Exercise -
Duplicate every line of the following items verbatim, preserving their order and line breaks.
-- Begin Record extracts --
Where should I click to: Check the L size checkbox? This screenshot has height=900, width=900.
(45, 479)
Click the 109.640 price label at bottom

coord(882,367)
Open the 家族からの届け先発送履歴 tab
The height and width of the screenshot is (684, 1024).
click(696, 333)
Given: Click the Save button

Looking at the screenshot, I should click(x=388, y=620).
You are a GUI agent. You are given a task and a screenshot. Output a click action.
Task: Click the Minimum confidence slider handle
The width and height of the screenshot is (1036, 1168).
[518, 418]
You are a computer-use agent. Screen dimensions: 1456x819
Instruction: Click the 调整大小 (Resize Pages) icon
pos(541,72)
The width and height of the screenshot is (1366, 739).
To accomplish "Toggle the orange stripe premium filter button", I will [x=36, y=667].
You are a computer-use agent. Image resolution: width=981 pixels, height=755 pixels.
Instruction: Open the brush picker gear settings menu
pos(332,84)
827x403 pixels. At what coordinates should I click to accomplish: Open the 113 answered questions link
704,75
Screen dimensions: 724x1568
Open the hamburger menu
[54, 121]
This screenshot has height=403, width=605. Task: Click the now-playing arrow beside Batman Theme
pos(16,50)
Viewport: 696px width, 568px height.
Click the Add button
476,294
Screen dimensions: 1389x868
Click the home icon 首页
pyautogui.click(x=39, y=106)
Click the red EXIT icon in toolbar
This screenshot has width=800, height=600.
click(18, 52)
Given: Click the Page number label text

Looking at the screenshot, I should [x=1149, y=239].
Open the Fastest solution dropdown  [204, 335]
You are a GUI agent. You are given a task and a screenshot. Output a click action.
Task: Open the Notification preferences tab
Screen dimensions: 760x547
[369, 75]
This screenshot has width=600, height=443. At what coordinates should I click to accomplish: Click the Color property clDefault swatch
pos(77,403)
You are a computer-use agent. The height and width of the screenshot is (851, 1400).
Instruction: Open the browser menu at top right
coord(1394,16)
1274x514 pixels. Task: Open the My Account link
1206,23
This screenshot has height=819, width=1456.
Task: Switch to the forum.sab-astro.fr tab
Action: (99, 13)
-- End Record extracts --
Finished task -
Where should I click to: Check the L size checkbox? This screenshot has height=900, width=900.
(45, 479)
Click the 109.640 price label at bottom

coord(882,367)
Open the 家族からの届け先発送履歴 tab
The height and width of the screenshot is (684, 1024).
click(696, 333)
Given: Click the Save button

Looking at the screenshot, I should click(x=388, y=620).
You are a GUI agent. You are given a task and a screenshot. Output a click action.
Task: Click the Minimum confidence slider handle
The width and height of the screenshot is (1036, 1168).
[518, 418]
You are a computer-use agent. Screen dimensions: 1456x819
Instruction: Click the 调整大小 (Resize Pages) icon
pos(541,72)
The width and height of the screenshot is (1366, 739).
To accomplish "Toggle the orange stripe premium filter button", I will [x=36, y=667].
You are a computer-use agent. Image resolution: width=981 pixels, height=755 pixels.
Instruction: Open the brush picker gear settings menu
pos(332,84)
827x403 pixels. At what coordinates should I click to accomplish: Open the 113 answered questions link
704,75
Screen dimensions: 724x1568
Open the hamburger menu
[54, 121]
This screenshot has height=403, width=605. Task: Click the now-playing arrow beside Batman Theme
pos(16,50)
Viewport: 696px width, 568px height.
Click the Add button
476,294
Screen dimensions: 1389x868
Click the home icon 首页
pyautogui.click(x=39, y=106)
Click the red EXIT icon in toolbar
This screenshot has width=800, height=600.
click(18, 52)
Given: Click the Page number label text

Looking at the screenshot, I should [x=1149, y=239].
Open the Fastest solution dropdown  [204, 335]
You are a GUI agent. You are given a task and a screenshot. Output a click action.
Task: Open the Notification preferences tab
Screen dimensions: 760x547
[369, 75]
This screenshot has width=600, height=443. At what coordinates should I click to accomplish: Click the Color property clDefault swatch
pos(77,403)
You are a computer-use agent. The height and width of the screenshot is (851, 1400).
Instruction: Open the browser menu at top right
coord(1394,16)
1274x514 pixels. Task: Open the My Account link
1206,23
This screenshot has height=819, width=1456.
Task: Switch to the forum.sab-astro.fr tab
Action: (99, 13)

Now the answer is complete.